=== Section Start ===

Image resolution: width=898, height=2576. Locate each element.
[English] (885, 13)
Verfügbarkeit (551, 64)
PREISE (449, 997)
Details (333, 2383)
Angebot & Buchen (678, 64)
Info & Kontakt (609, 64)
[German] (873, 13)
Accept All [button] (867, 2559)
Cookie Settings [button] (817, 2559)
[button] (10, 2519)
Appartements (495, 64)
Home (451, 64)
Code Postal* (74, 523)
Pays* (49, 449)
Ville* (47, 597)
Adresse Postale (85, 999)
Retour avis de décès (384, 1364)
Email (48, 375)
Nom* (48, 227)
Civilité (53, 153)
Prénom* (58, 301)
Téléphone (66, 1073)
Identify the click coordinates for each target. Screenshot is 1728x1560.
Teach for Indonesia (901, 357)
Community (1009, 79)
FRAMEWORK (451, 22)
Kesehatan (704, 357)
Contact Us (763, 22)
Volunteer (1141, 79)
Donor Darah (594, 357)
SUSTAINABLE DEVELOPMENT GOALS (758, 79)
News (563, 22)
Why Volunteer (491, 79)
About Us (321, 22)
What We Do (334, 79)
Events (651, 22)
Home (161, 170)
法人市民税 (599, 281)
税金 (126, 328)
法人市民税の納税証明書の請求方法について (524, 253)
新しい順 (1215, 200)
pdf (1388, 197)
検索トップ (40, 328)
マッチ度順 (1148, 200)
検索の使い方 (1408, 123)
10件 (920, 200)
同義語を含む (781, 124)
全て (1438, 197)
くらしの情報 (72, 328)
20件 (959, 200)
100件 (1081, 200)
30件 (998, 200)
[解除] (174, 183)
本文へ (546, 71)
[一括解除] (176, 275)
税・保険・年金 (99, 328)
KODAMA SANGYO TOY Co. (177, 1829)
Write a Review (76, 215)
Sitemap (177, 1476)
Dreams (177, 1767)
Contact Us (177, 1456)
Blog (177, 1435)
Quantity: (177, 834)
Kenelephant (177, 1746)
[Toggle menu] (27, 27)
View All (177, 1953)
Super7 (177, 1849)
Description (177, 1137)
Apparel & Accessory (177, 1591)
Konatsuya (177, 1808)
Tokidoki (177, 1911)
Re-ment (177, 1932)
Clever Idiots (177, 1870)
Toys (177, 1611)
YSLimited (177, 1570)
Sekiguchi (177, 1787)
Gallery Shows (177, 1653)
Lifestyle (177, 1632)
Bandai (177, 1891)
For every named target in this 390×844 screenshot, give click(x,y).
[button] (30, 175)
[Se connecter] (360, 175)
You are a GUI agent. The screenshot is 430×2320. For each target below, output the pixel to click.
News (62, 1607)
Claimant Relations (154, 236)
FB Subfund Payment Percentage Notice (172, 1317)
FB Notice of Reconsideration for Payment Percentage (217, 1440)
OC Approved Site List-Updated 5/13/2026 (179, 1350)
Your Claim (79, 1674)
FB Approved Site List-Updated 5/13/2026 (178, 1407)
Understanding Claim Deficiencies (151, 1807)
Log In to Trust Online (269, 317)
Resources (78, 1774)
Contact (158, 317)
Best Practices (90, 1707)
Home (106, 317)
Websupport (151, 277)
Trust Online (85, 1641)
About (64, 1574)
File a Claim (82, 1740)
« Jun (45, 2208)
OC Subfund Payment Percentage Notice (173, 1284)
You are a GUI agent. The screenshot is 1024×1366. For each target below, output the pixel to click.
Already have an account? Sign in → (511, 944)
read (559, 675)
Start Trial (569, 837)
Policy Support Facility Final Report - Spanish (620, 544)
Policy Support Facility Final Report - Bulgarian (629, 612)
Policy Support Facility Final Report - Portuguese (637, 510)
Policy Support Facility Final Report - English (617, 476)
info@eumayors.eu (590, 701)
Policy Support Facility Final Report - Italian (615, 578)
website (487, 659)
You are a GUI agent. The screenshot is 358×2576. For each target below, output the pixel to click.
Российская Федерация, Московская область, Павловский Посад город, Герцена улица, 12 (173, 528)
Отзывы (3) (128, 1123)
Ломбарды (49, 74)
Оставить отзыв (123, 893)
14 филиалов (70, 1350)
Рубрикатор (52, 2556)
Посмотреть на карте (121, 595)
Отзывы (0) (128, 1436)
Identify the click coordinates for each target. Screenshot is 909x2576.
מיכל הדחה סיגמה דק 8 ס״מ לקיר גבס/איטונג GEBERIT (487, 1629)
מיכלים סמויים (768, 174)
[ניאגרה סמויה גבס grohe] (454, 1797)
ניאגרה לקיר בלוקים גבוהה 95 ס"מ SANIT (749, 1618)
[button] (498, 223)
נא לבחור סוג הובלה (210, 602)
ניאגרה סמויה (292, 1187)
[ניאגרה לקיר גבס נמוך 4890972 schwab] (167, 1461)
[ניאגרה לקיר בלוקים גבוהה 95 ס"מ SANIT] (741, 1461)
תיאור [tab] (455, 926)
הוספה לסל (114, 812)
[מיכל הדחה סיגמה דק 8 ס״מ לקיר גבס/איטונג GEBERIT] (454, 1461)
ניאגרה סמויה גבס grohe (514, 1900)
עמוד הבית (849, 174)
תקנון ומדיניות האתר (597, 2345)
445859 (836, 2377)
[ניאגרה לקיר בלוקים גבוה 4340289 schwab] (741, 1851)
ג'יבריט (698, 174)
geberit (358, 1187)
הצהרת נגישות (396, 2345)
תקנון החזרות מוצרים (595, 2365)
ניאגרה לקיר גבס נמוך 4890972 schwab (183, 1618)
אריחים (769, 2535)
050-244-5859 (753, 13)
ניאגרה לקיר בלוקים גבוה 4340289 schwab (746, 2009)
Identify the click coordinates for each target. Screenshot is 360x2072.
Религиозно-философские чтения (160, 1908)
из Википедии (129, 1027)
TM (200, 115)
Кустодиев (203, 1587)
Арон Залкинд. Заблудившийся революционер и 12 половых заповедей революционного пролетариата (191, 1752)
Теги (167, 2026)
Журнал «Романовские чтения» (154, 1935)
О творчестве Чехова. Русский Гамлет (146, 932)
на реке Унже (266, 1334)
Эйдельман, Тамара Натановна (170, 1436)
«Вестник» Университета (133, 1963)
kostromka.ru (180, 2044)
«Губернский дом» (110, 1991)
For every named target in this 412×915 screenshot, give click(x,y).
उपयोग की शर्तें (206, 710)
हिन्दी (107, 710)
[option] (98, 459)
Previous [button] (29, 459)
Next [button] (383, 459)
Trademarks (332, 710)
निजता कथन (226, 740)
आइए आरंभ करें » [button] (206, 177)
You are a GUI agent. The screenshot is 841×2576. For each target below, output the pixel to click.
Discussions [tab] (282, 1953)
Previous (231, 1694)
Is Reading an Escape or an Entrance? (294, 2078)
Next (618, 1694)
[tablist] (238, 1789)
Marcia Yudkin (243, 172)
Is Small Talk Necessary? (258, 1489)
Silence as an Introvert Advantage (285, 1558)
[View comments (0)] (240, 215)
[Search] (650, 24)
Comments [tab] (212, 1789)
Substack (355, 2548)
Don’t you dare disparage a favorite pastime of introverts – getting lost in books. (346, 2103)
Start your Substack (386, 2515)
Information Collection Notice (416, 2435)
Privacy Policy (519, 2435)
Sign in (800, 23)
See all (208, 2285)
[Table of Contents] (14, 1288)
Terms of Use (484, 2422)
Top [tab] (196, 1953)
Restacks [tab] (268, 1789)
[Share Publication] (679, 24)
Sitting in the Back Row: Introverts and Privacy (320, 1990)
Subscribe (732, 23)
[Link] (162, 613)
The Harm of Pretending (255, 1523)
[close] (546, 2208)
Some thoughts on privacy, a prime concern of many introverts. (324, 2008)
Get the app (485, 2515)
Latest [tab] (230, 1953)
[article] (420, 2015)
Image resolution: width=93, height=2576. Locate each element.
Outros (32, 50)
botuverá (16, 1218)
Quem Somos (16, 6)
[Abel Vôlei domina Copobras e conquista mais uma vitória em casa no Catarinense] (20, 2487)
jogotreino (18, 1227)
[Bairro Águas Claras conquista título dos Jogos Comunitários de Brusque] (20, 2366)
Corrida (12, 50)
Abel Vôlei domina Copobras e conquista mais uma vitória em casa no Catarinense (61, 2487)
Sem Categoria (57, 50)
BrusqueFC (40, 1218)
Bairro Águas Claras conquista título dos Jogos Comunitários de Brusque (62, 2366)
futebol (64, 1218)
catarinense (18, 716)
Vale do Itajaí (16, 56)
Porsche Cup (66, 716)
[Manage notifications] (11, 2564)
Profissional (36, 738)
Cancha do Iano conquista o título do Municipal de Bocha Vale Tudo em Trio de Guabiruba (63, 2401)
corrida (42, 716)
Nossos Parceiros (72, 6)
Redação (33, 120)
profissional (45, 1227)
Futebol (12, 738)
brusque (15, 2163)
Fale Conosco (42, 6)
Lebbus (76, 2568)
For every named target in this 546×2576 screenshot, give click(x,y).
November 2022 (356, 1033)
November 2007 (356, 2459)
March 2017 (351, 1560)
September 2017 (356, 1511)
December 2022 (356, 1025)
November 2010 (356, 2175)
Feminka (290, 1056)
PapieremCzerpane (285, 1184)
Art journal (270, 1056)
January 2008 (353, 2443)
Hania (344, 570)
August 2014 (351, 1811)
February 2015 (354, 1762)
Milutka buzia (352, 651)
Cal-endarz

=== Section End ===

### [What needs to be done]
Filter the entries down to the lines with the word "resolution" in them, and copy those lines.

### [Response to the exercise]
Image resolution: width=898, height=2576. Locate each element.
Image resolution: width=93, height=2576. Locate each element.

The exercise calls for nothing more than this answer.